Dad was remarkably lucid at the news. He was so relieved to know that he could get a shot and not have to lose his parts.
“Dad, why don’t you go ahead and try the hormone therapy?”
“I might as well. If it’s going to hamper my sex life, that’s no problem.”
I’d heard enough about prostates and balls and testosterone, the most
dangerous hormone in the world, and I wanted to get on with it and get out of there. The doctor made sense, and he had settled our health concern of the day.
The doctor gave Dad a shot of Leupron (at a cost of $1,800), which cut the production of testosterone. It was a type of chemical castration, but we did not refer to it as such, since the term seemed to carry the connotation of sexual deviation for perverts. I tried not to think of it in those terms either, or not to think of it at all, but the shot worked. He didn’t have to have the surgery that was once routinely prescribed for prostate cancer, because Dad’s PSA shot down to five and stayed there. He had none of the possible side effects, which included hot flashes and dizziness. He got a reprieve, of sorts. But the reprieve didn’t last long.
The next thing I knew, Dad got an infection that brought about some unexpected benefits.

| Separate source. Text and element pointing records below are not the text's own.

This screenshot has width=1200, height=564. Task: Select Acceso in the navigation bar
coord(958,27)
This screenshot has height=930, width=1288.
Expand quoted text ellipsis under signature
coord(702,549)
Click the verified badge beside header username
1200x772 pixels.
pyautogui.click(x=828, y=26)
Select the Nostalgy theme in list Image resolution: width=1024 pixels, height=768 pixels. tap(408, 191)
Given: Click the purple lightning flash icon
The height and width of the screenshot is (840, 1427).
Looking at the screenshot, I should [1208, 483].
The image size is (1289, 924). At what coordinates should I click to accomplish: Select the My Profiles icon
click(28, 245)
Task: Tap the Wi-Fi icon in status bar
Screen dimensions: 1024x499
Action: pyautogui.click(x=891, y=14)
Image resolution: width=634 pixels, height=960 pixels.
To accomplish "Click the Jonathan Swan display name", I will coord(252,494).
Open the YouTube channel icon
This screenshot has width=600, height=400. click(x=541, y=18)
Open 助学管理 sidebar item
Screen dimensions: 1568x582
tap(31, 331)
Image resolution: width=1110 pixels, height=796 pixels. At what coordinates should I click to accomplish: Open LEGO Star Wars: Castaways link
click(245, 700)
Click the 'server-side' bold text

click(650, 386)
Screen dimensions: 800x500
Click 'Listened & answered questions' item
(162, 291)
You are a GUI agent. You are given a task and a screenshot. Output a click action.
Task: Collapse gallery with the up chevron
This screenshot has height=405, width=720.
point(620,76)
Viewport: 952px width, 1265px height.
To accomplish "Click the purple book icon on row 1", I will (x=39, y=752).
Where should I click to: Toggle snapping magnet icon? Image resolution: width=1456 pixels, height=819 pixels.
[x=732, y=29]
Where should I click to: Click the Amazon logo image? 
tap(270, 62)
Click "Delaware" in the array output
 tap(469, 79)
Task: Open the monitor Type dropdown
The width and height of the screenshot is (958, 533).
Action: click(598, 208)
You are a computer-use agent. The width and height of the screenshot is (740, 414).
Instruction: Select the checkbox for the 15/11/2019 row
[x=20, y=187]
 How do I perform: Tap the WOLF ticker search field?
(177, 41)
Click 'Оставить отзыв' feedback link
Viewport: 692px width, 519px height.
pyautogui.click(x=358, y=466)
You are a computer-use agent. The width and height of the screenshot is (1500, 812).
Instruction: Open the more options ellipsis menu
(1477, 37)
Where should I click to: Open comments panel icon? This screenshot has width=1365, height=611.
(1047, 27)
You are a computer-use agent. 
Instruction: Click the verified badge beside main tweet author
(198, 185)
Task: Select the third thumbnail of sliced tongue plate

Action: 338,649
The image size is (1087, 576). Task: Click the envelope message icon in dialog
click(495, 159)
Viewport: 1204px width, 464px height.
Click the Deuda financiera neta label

As if the prostate cancer, The Leg, and the stroke situation weren’t enough, Dad also had been laid low with a scary bout of throat cancer at the age of seventy. It amazed me that he kept on going, despite the list of debilitating diseases and conditions he came up with, and once they started, they didn’t seem to stop. When the doctor found the throat cancer, he recommended that Dad’s larynx be excised, which would have left him belching out his words through an electronic implant. My mother went into a frantic spin trying to find alternate treatment, and she found it. One doctor was willing to give Dad a series of chemo and radiation treatments that proved so successful they left his throat smooth and clear of cancer to the degree the doctor couldn’t even detect Dad had had cancer.
Five years after this full recovery, at the age of seventy-six, Dad took up smoking cigars and the occasional cigarette. He said he didn’t inhale, but I knew what that meant. To think that any of us went along with this, let alone gave him tobacco, gives me shivers to this day. His doctors knew he was smoking. “What’s the use,” they said, “at that age, a cigar or a few cigarettes a day can’t hurt.”